Seattle Public Enemy #1 |
That was David Stern’s opening statement in 2013 after the NBA’s Board of Governors meeting in Dallas. The main topic of conversation at that meeting was the fate of the wobegone Sacramento Kings: were they to be sold to a group led by Chris Hansen and Steve Ballmer, with the intent of relocating the franchise to Seattle, or was the sale to be rejected in favour of an 11th hour offer from a Bay Area group headed by Warriors minor partner Vivek Ranadive that would keep the team in Sacramento. By a vote of 22-8, the relocation to Seattle sale was rejected at that meeting, and David Stern, when facing a sizable collection of Seattle-area media for likely the last time, just couldn’t resist the opportunity to get in one last shot. (Here is the entire press conference, in full.) And it wasn't just a slip of the tongue, either. Nothing David Stern ever said or did was uncalculated.

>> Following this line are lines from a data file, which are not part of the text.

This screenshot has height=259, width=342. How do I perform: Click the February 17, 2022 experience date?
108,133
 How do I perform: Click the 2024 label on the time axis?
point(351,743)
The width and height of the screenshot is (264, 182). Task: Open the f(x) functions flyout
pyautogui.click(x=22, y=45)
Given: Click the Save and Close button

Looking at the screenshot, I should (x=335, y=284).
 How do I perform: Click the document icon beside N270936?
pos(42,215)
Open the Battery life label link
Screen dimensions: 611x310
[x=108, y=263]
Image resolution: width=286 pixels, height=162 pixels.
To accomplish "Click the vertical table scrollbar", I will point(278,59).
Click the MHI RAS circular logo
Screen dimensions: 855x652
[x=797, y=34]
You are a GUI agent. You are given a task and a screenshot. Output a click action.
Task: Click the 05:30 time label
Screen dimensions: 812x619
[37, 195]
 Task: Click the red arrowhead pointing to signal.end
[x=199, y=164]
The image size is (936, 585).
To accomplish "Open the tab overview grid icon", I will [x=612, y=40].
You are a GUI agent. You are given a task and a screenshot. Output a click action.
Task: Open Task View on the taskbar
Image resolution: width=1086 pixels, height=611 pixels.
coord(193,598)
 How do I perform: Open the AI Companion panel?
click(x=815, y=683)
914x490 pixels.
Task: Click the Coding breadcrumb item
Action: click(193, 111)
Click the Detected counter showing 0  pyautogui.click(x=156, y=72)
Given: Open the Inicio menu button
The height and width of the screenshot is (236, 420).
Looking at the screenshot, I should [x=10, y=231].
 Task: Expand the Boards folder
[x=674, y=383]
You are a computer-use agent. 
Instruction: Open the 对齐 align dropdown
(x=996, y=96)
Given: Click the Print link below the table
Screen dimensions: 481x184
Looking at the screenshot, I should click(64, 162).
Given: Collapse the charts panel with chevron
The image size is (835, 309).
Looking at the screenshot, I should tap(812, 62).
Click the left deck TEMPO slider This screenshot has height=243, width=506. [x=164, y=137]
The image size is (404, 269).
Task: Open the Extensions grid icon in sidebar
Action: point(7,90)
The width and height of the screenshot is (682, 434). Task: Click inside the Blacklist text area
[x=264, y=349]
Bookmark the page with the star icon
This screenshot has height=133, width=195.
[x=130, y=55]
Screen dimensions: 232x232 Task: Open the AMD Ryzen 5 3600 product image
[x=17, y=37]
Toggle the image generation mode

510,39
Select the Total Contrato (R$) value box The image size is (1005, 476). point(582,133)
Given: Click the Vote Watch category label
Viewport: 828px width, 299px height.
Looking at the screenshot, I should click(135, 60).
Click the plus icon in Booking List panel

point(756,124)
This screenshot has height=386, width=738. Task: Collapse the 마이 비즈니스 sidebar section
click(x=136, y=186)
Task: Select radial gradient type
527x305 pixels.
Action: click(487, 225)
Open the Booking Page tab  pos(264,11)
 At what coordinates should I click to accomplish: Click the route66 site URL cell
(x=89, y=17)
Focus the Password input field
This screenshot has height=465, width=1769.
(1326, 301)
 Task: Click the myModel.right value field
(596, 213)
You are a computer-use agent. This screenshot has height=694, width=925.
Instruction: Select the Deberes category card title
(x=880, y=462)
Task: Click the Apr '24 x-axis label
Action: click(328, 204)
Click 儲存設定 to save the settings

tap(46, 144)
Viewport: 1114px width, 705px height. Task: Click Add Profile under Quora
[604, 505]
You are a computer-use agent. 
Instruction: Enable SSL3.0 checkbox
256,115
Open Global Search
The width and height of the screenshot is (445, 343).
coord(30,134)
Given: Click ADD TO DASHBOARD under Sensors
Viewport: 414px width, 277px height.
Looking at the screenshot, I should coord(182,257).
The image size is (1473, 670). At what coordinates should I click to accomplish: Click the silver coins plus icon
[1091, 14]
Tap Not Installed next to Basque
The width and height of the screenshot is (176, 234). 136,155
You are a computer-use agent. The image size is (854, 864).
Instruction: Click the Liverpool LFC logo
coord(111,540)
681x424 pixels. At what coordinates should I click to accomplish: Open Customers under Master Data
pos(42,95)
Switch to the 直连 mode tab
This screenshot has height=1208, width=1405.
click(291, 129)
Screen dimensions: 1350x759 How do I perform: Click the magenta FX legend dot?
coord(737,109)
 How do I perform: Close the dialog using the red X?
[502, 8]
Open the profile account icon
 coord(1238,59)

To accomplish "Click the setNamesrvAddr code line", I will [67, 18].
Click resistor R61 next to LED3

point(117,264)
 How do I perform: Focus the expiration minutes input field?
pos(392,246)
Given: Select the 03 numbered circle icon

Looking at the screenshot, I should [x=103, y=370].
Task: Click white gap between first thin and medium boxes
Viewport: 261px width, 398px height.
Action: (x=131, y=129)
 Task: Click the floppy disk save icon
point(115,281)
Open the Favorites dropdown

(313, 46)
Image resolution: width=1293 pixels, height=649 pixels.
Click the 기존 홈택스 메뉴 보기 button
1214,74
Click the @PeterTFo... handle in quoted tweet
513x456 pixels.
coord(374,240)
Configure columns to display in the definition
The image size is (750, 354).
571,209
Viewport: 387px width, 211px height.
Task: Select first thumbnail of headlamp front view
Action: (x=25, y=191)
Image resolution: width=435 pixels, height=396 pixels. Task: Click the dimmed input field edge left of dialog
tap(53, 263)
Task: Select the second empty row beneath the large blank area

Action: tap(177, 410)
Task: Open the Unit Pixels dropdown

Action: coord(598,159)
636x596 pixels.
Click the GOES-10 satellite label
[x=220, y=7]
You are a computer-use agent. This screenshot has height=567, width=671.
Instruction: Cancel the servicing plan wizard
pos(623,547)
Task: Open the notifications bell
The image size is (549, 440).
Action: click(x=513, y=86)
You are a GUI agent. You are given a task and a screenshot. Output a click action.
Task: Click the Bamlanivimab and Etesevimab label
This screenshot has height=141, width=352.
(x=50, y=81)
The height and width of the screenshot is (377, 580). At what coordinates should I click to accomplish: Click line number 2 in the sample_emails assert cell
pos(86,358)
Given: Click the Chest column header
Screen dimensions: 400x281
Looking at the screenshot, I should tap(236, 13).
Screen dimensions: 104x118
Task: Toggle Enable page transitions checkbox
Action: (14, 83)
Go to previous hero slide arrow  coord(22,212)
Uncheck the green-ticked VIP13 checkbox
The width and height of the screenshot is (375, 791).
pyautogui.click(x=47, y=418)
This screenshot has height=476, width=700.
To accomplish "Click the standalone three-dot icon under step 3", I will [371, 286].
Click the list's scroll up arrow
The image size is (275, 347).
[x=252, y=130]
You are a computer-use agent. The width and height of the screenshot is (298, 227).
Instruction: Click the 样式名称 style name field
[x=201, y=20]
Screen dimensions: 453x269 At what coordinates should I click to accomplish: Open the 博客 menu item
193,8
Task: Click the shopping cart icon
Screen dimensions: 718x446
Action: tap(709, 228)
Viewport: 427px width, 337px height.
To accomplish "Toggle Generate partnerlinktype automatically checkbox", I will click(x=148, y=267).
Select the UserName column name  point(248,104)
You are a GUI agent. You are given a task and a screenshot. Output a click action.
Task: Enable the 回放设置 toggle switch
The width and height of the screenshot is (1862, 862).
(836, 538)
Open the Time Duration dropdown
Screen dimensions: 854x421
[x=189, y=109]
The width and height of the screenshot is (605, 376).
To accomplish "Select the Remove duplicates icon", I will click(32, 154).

That David Stern would happen to step down as commissioner of the NBA on the same weekend that the Seattle Seahawks are playing in the Super Bowl is an act of serendipity likely to leave a Seattle sports fan wondering if, for once, the stars are aligning over the Emerald City. (Further adding to this feeling is the retirement of Chuck Armstrong, who has presided over the disintegration of the Seattle Mariners, but we’ve dealt with those clownshoes before.) For after barely lifting a finger to prevent the Sonics from being moved to Oklahoma City, Stern basically held the hands of Sacramento civic leaders and bought time until they could all their ducks in a row. The entire process was rife with unstated animosity, all stemming from the fact that the speaker of the Washington State Legislature, Frank Chopp, had made a point of telling Stern during a hearing that the NBA’s business model – extorting sweetheart arena deals from municipalities and, essentially, taking billions of dollars in public subsidies – was garbage.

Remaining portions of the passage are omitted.